Previous studies show that PKM2 phosphorylation at Y105 promotes active tetrameric PKM2 into an inactive dimer formation by releasing FBP, leading to increased nuclear translocation of PKM2 (29, 30). In addition, ERK1/2-dependent phosphorylation of PKM2 is associated with nuclear translocation of PKM2 (33). In contrast, forcing dimeric PKM2 into a tetramer conformation with ML265 blocks its nuclear translocation induced by LPS (34). In our work, we found that TNF-α–induced nuclear translocation of PKM2 was prevented by SAE1/UBA2 knockdown and GA treatment, suggesting that SAE1/UBA2-mediated SUMOylation promotes the phosphorylation and nuclear translocation of PKM2 in RA FLSs. Similar to our findings, recent studies indicate that posttranslational modification of PKM2 through SUMOylation by PIAS3 and acetylation by p300 acetyltransferase can block binding of PKM2 to FBP and promote its nuclear translocation (35, 36).
PKM2 is a critical enzyme that catalyzes the last step of glycolysis. Tetrameric PKM2 is more active than dimeric PKM2, and phosphorylation of PKM2 at Y105, which promotes the tetramer-to-dimer conversion of PKM2, leads to an increased accumulation of glycolytic intermediates (37). We showed that blockade of SAE1/UBA2-mediated SUMOylation as well as inhibition of PKM2 phosphorylation reduced TNF-α–induced lactate secretion, glucose uptake, and expression of the glycolysis genes LDHA and GLUT1. PDK is a key enzyme that decreases pyruvate entry into the tricarboxylic acid cycle, thereby increasing the secretion of lactate. Here, we showed the inhibitory effect of SAE1/UBA2 knockdown or a PKM2 phosphorylation inhibitor on PDK1 expression and lactate levels, further supporting the notion that SAE1/UBA2-mediated SUMOylation modulates glycolysis by targeting PKM2 phosphorylation. Because previous reports have shown that lactate promotes migration, invasion, and inflammatory responses in RA FLSs (8, 10), our findings indicate that the aberrant biological behaviors of RA FLSs induced by SAE1/UBA2-mediated SUMOylation may be partly due to the accumulation of lactate resulting from increased synovial glycolysis.
In addition to its well-known involvement in glycolysis, PKM2 has nonmetabolic functions. Nuclear PKM2 can promote cytokinesis and cell cycle progression and epigenetically regulate gene transcription in tumor cells (38–40). PKM2 regulates the release of high mobility group box-1, a nuclear protein that acts as a potent proinflammatory cytokine, by activated macrophages through interaction with HIF-1α (41). Nuclear translocation of dimeric PKM2 boosts the transcription of IL-1β and IL-6 in LPS-activated macrophages from patients with coronary artery disease (42). Consistent with these studies, we determined that PKM2 knockdown or SKN treatment suppressed migration, invasion, and the expression of IL-1β, IL-6, and IL-8 by TNF-α–treated RA FLSs.

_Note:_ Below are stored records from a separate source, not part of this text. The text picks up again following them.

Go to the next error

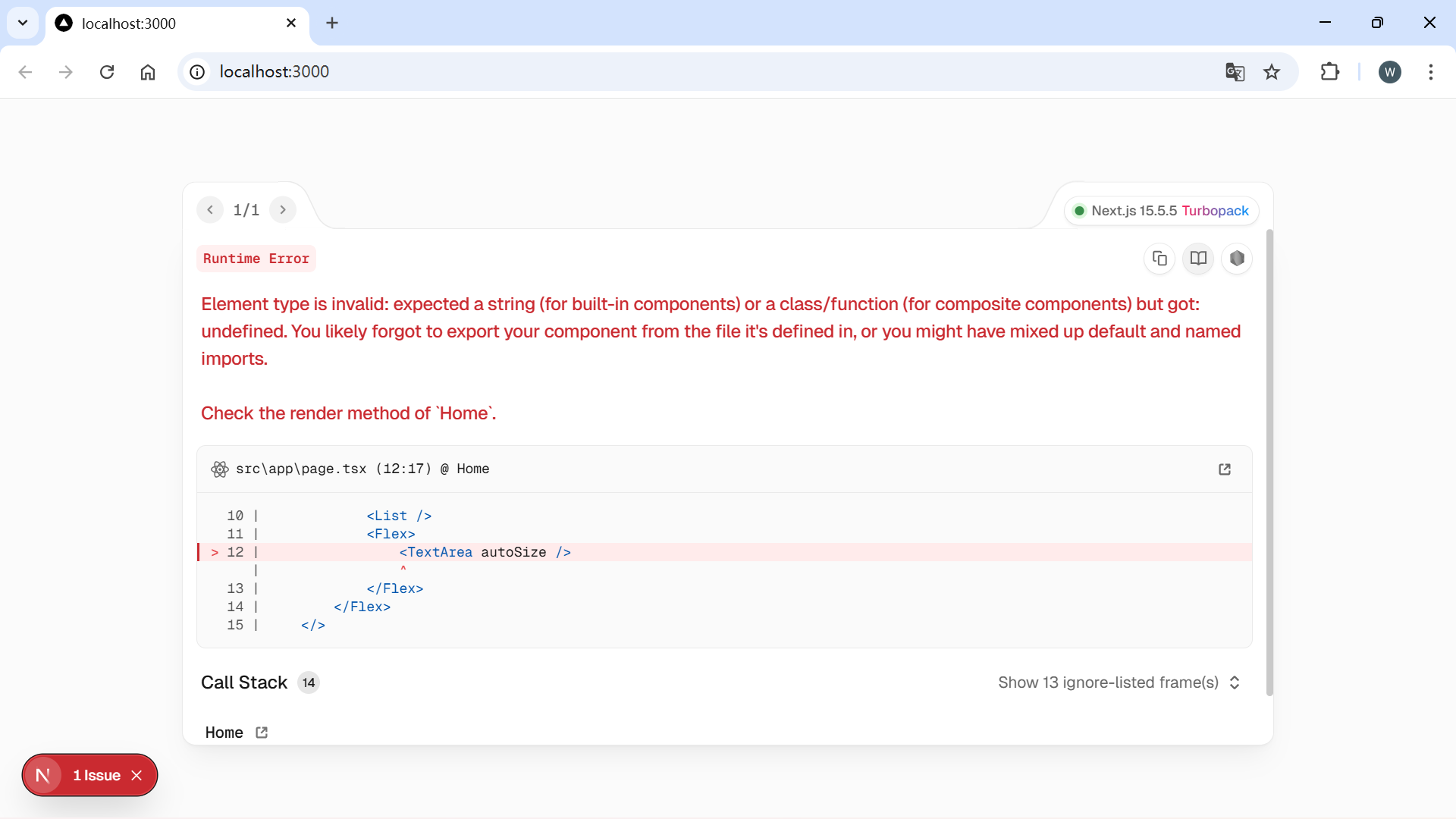click(x=283, y=210)
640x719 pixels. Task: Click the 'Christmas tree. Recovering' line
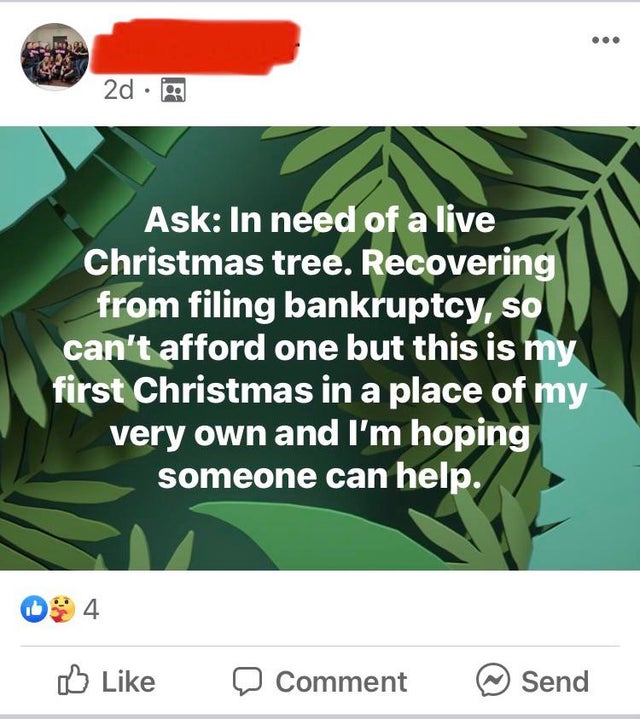pyautogui.click(x=319, y=263)
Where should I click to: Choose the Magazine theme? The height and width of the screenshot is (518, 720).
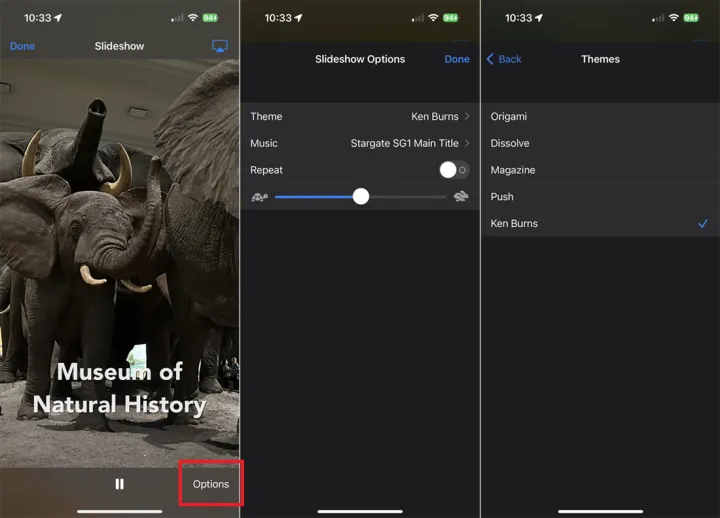pyautogui.click(x=600, y=170)
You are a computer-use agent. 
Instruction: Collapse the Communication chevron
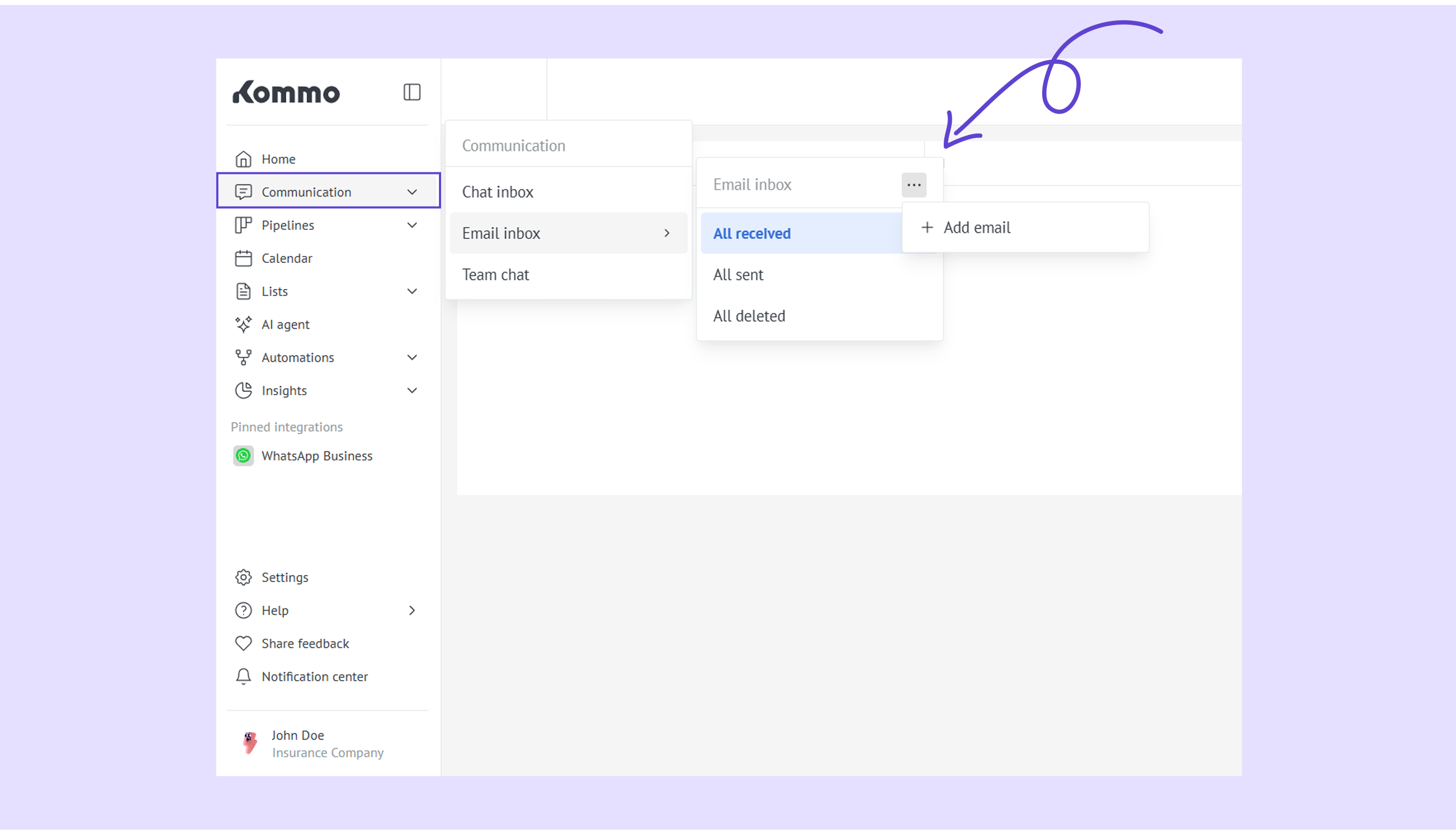click(x=412, y=192)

To further explore how SUMOylation-mediated PKM2 phosphorylation regulates RA FLS biological behaviors and glycolysis, we used RNA sequencing analysis to identify relevant downstream targets. We found that inhibition of SAE1/UBA2-mediated SUMOylation or PKM2 phosphorylation decreased the gene and protein expression of STAT5A, an important STAT family transcription factor, indicating that PKM2 might be a new regulator of STAT5A. Indeed, consistent with our findings, it has been shown that PKM2 can interact with several transcription factors, such as STAT3, HIF-1α, and histone H3 (40, 43, 44). However, it would be interesting to further investigate how PKM2 regulates STAT5A gene expression.

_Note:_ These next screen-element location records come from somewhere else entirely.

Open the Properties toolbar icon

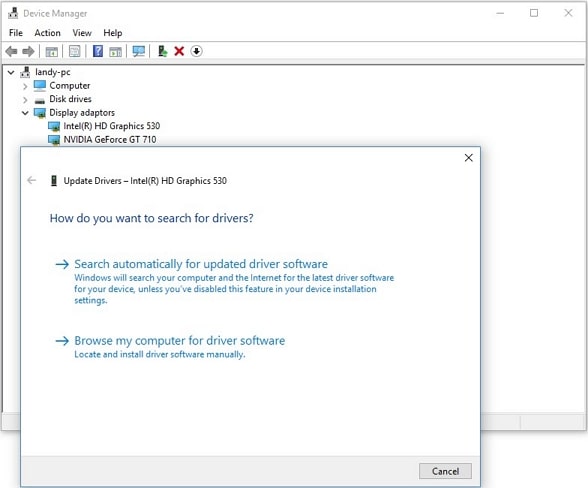(x=75, y=51)
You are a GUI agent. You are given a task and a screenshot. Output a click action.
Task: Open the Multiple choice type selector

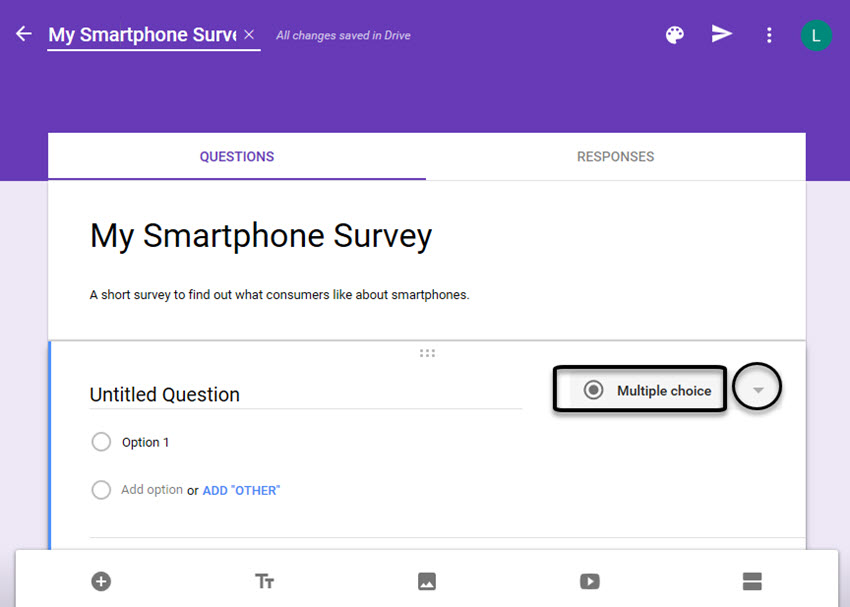[x=639, y=390]
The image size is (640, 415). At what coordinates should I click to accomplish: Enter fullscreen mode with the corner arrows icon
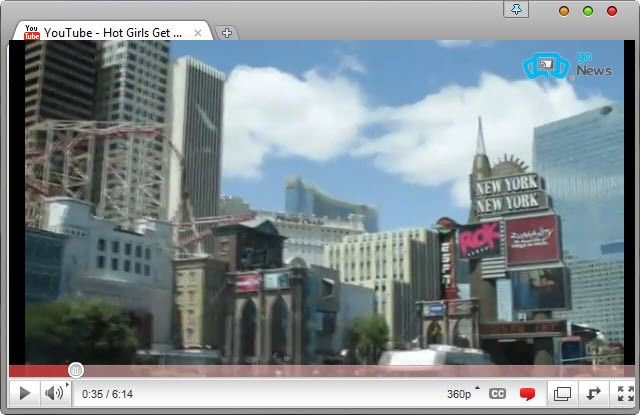[x=624, y=394]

Emerging evidence indicates the involvement of STAT5 in immunity and inflammatory responses. STAT5 plays a role in IL-2 signal–mediated proliferation and differentiation of T cells (45, 46). STAT5A/5B-deficient mice show loss of tolerance and autoimmunity in multiple organs (47). Herein, we demonstrated that STAT5A expression was increased in RA FLSs compared with HC FLSs and that STAT5A knockdown decreased the expression of IL-1β, IL-6, and IL-8. In addition, activated STAT5 can promote the growth and invasion of cancer cells (48). We also showed that STAT5A knockdown reduced the migration and invasion of RA FLSs. Interestingly, we found for what is likely the first time that STAT5A knockdown reduced lactate secretion, glucose uptake, and the expression of proglycolytic genes, suggesting the involvement of STAT5A in glycolytic metabolism in RA FLSs. Collectively, our data suggest an important role for STAT5A in regulating RA FLS-mediated rheumatoid synovial aggression and inflammation.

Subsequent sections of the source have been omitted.